> [Action item]:
Please write out the listing again, keeping every character the same.

[Entries provided Boundary: Start]

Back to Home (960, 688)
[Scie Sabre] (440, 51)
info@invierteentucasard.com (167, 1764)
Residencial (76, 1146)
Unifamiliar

[Entries provided Boundary: End]

> [Result of this exercise]:
Back to Home (960, 688)
[Scie Sabre] (440, 51)
info@invierteentucasard.com (167, 1764)
Residencial (76, 1146)
Unifamiliar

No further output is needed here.